Acidente na serra

Quando chegamos, apenas uma música baixinha saía do rádio, por entre as ferragens do que parecia um dia ter sido um Astra.

Que lei seca que nada. Mais um motorista que resolveu pegar a estrada combinando velocidade com cerveja. Para tornar a viagem inesquecível, levou a família junto. Mãe, esposa, filho. Todos encarcerados nas ferragens.

Ao tentar uma ultrapassagem simples no pé da serra, deu de frente com uma carreta carregada com artefatos de concreto. Sim, mais um veloz e furioso que entrou para a lista dos imbecis de plantão.

Desço da ambulância sentindo um forte cheiro de gasolina. Os socorristas disparam na minha frente. Quando percebo, já estão enfiados no meio do ferro retorcido. Ao me aproximar, percebo a gravidade do acidente.

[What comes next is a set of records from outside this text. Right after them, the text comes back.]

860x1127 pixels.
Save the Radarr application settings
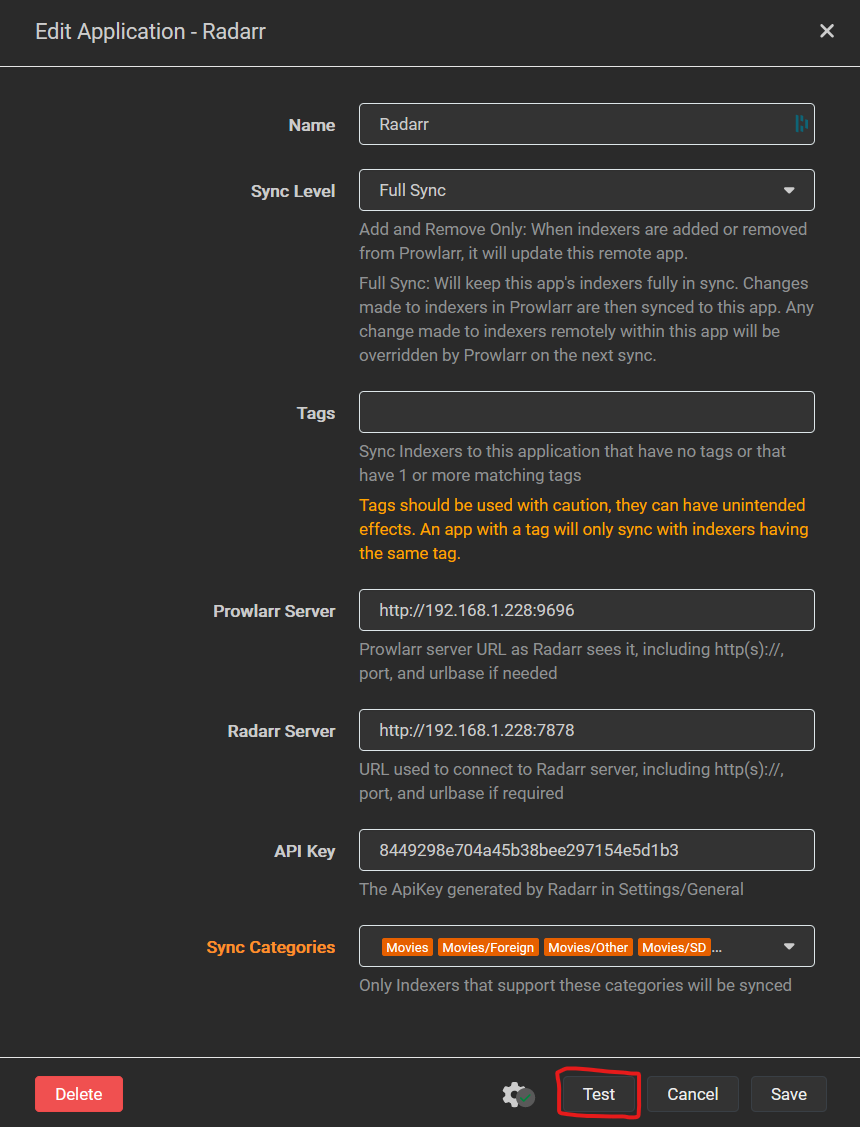coord(788,1094)
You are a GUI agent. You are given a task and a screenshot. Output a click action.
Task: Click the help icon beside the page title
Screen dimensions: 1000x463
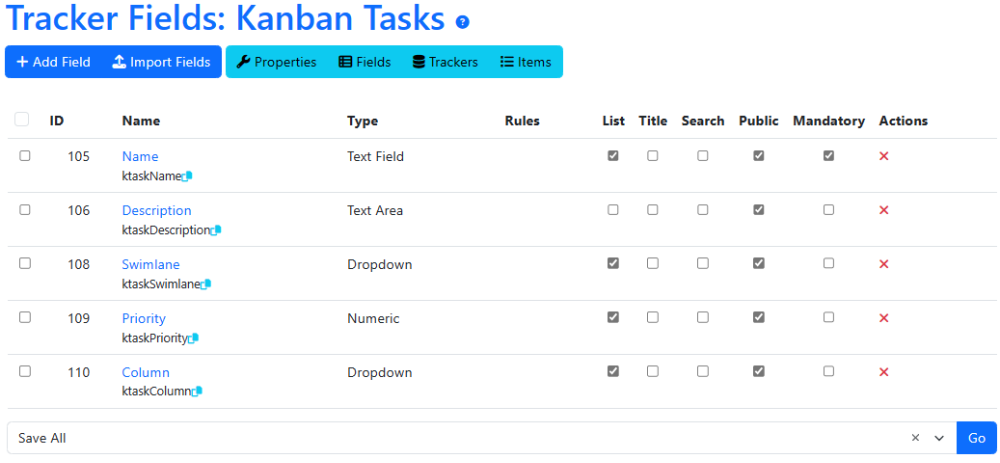tap(462, 22)
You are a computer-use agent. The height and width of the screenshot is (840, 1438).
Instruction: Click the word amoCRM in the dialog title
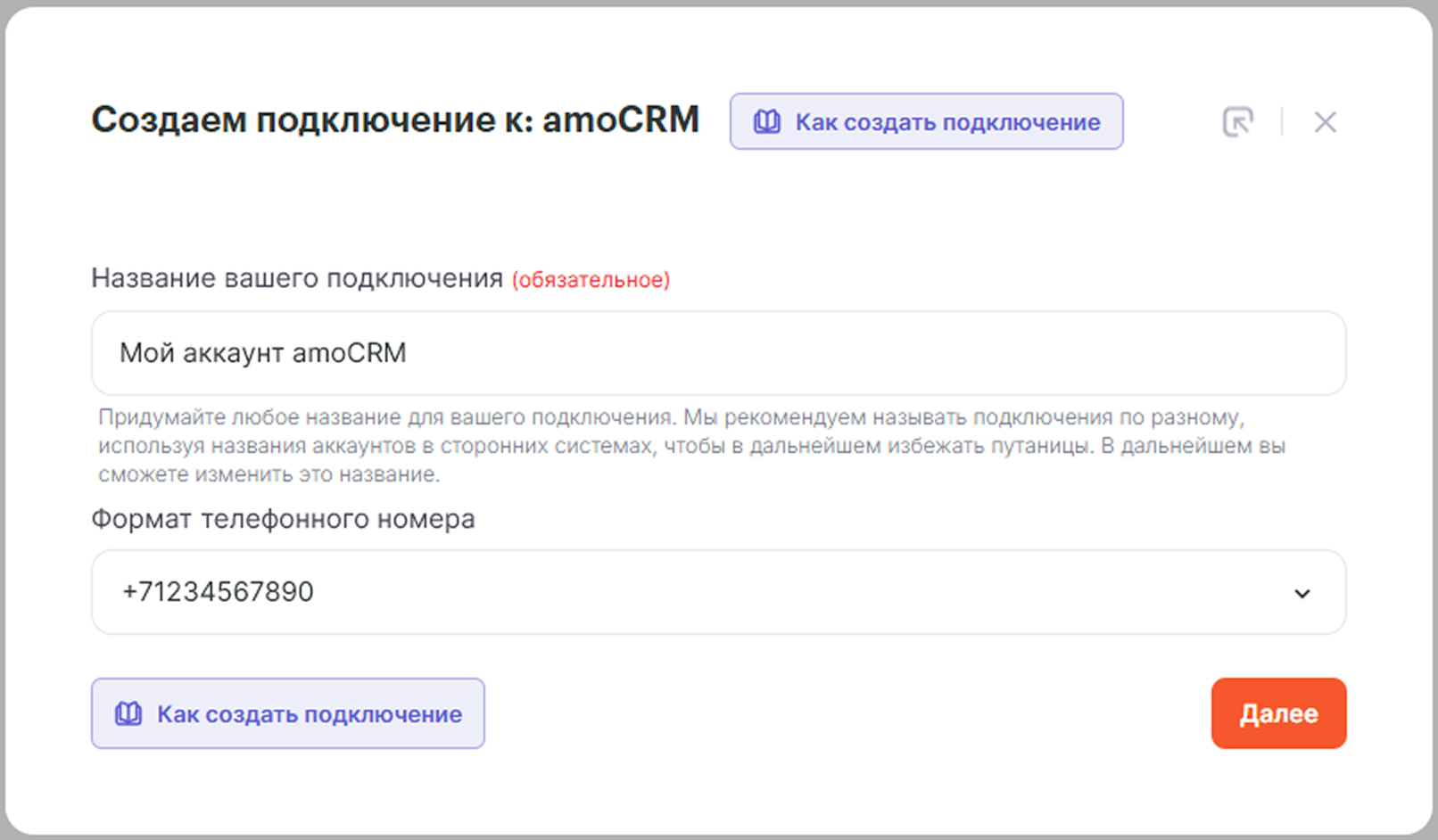[x=621, y=120]
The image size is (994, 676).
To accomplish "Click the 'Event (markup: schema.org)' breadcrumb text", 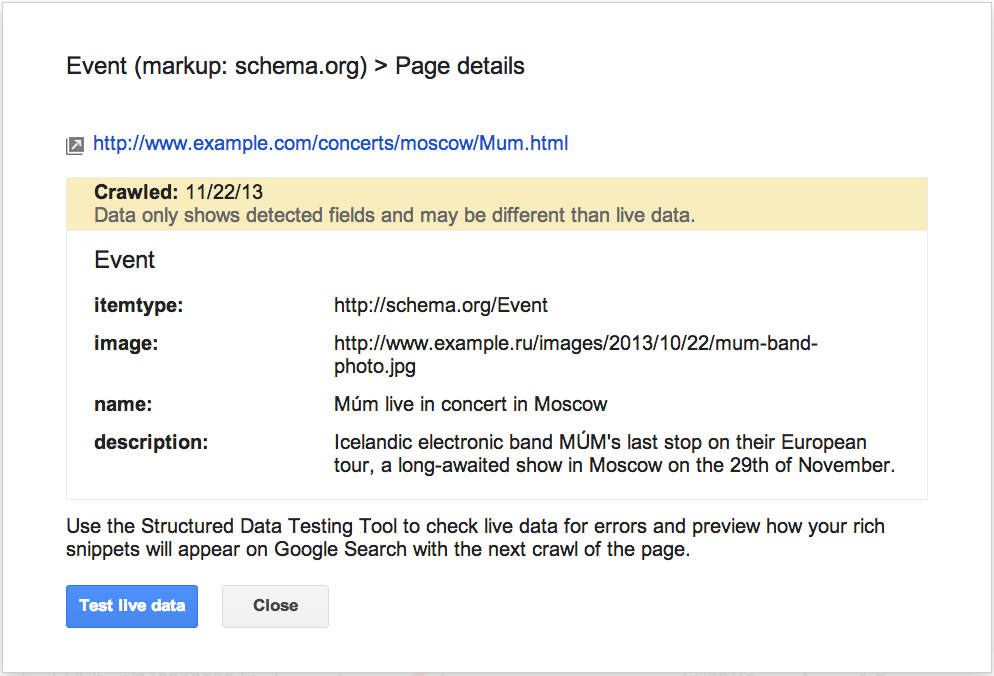I will (x=215, y=67).
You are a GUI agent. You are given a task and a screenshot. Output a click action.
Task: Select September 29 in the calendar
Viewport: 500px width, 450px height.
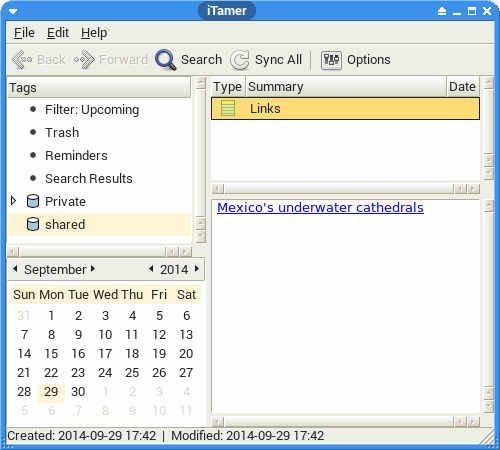click(x=51, y=392)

Ficou feio na foto! Rapidamente constatamos que o único vivo ainda era o condutor.

Enquanto os bombeiros se valem do alicate hidráulico para soltar o condutor, me arrasto com dificuldade para tentar alcançá-lo. Poxa, preciso perder essa barriga. O prognóstico é ruim, Glasgow rebaixado. Decreto código três. Sério, é preciso correr.

É quando você percebe algo de sobre-humano nesses bombeiros. Os caras abrem as ferragens do carro no braço. Como o helicóptero está fora de rota, a velha ambulância sai no gás. Sirene, giroflex, estrobo, adrenalina, tudo ligado.

No caminho, aquecemos o paciente e realizamos um exame físico mais detalhado. Para piorar, uma chuva despenca na estrada.

O fedor de cerveja impregna a viatura. Pelo assoalho, sangue e cacos de vidro. Penso nos corpos que ficaram para trás. Uma sensação de cansaço e impotência me acerta. Sento no convés da ambulância e olho para o paciente, inconsciente na maca. Os sinais vitais me dão uma pista de que talvez ele consiga sobreviver.

Tomara.

Mas penso quietinho comigo no que faz a vida valer a pena. Quais as emoções e os riscos que dão sabor pra vida? E quais os erros passíveis e possíveis de se cometer sem sermos punidos?

Difícil saber.

No caso do nossopaciente, as respostas talvez tenham ficado lá atrás, no asfalto do pé da serra.